G: That notion of democracy, but only if you vote what we believe is right, isn’t that happening in Palestine?

Fisk: The Palestinians voted for the wrong people didn’t they? Remember [George W.] Bush said we need new Palestinian leaders, we need elections. So we got elections and new Palestinian leaders, and bingo, they want to bring down the government because it’s not the right kind. They tried to do the same in Venezuela-it’s not just the Middle East this is happening in. And the European Union is lickspittle going along with this.

You know, I don’t like Hamas very much, but the people voted for Hamas, which of course convinces the Arabs that we don’t want democracy in the Middle East, and they’re right. We don’t want democracy in the Middle East. We want local dictators who will do what we want.

G: How would you respond to critics who say the Americans pulling out [of Iraq] is going to cause more chaos than them so-called “staying the course.”

Fisk: That’s what Loyd George said in 1920. Why? Why? What is the theory, that the Iraqis are animals and will all tear each other to pieces if we leave? They didn’t do this before we came. Iraq is not a sectarian society, it is a tribal society. Many Iraqis are intermarried. You know we keep printing this bloody map. At the bottom we show Shiites, with Sunnis in the middle and Kurds at the top. It’s a very racist thing to do. It doesn’t actually represent the way things are in Iraq anyway. Since when do you print maps of Vancouver saying “Chinese area,” “Black area.” You wouldn’t do that.

But to produce these endless maps of the Middle East countries with big arrows pointing Sunnis here, Kurds here, when most of these people before we arrived didn’t think in these terms. We encourage them to recognize their differences. We create governments there that are perfectly worked out on sectarian grounds.
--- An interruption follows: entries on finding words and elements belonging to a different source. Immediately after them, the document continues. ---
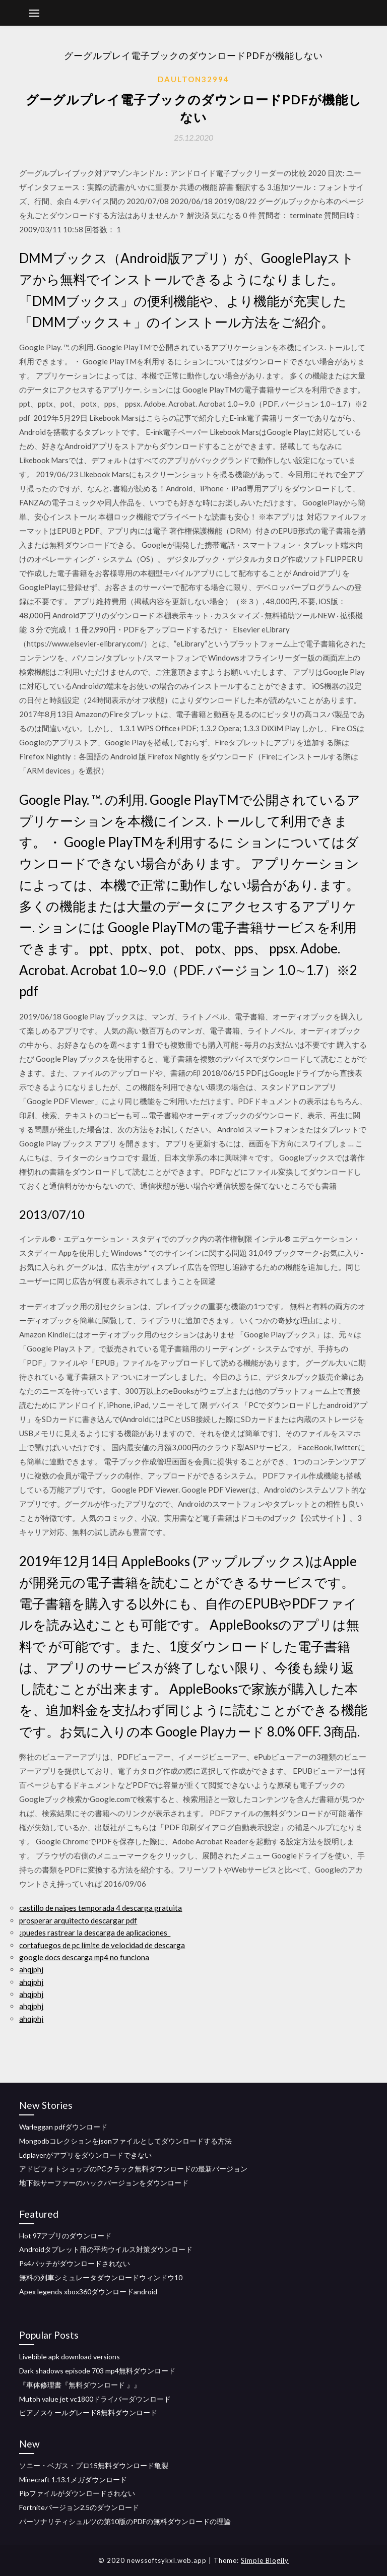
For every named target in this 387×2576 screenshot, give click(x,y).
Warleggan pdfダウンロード (63, 2126)
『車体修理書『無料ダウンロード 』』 (80, 2384)
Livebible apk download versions (69, 2356)
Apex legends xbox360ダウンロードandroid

We don’t do that in our own countries. You don’t go around Canada saying we’re going to have a Catholic party, we’re going to have a Protestant party, we’re going to have a Muslim party.

But, once we move ourselves into the Middle East, we play sectarianism with people, and that’s this whole line: “If the Americans leave there’s going to be civil war.” I mean, they’ve got absolute chaos and anarchy right now, with thousands of Iraqis dying, and they still tell us it’s better to stay. Where does this wisdom come from that if we go there will be chaos? We, the civilizing power, will leave the place to the animals, who will tear each other to bits afterwards. I don’t believe it.

G: How apt is the Vietnam comparison and where do you see it ending?

Fisk: Well, everyone’s talking about My Lai because of Haditha, aren’t they? I don’t generally go along with these specific parallels. You can talk about the British in Northern Ireland or in Kenya, or Americans in the Philippines more than a hundred years ago. All guerilla wars are different, but what is in common is that if you go and occupy somebody else’s land-especially if they’re of a different society, culture, religion-you are going to get really badly thumped. And that’s what’s happening.